#### Written problem
Reproduce the lines from the one containing "Click the Archive grid icon" up to and including the one containing "pyautogui.click(x=74, y=738)", keeping the requests, and multiply each coordinate in the answers by 0.45, rounding to whole numbers with halves going up. Leave every other number unchanged and return only those lines.

#### Recorded information

******

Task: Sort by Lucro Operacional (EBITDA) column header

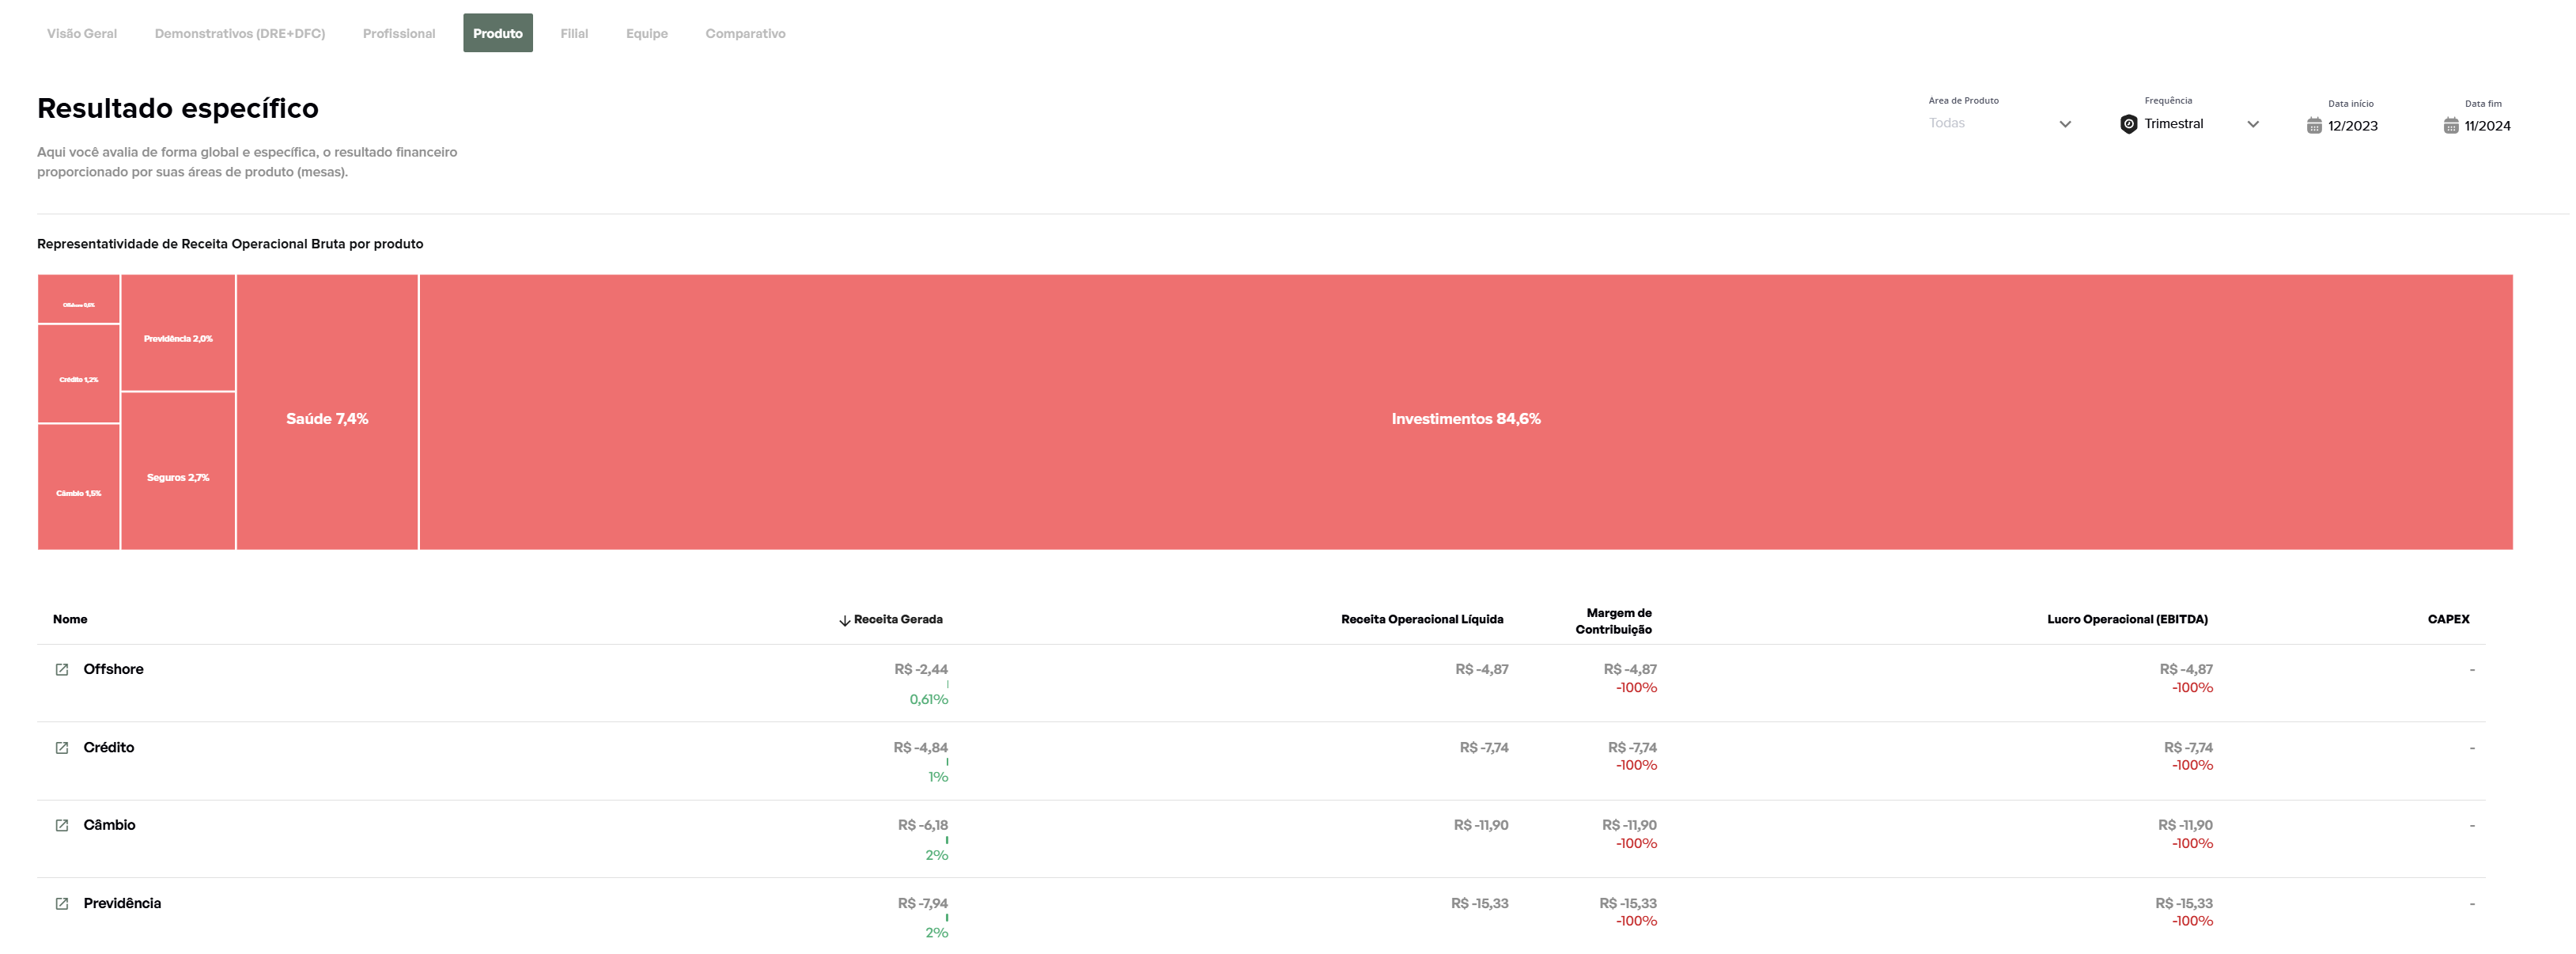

******

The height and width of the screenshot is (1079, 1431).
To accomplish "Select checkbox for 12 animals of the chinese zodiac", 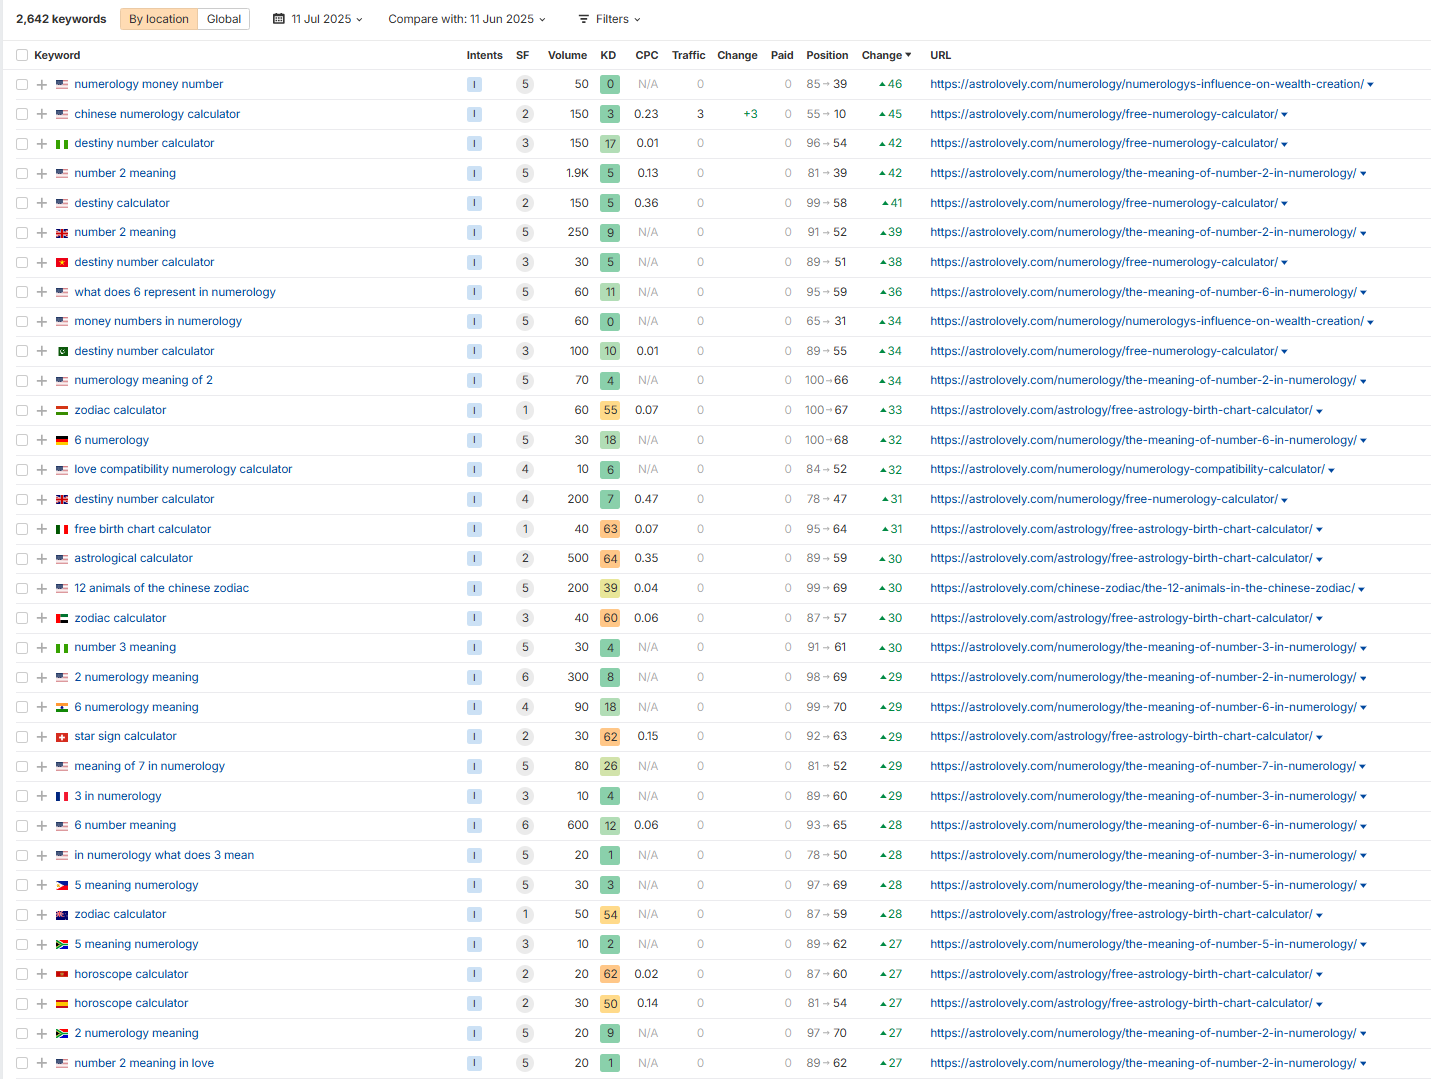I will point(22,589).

******

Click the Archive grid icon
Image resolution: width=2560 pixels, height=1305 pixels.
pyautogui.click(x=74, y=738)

******

#### Expected answer
Click the Archive grid icon
Image resolution: width=2560 pixels, height=1305 pixels.
pyautogui.click(x=33, y=332)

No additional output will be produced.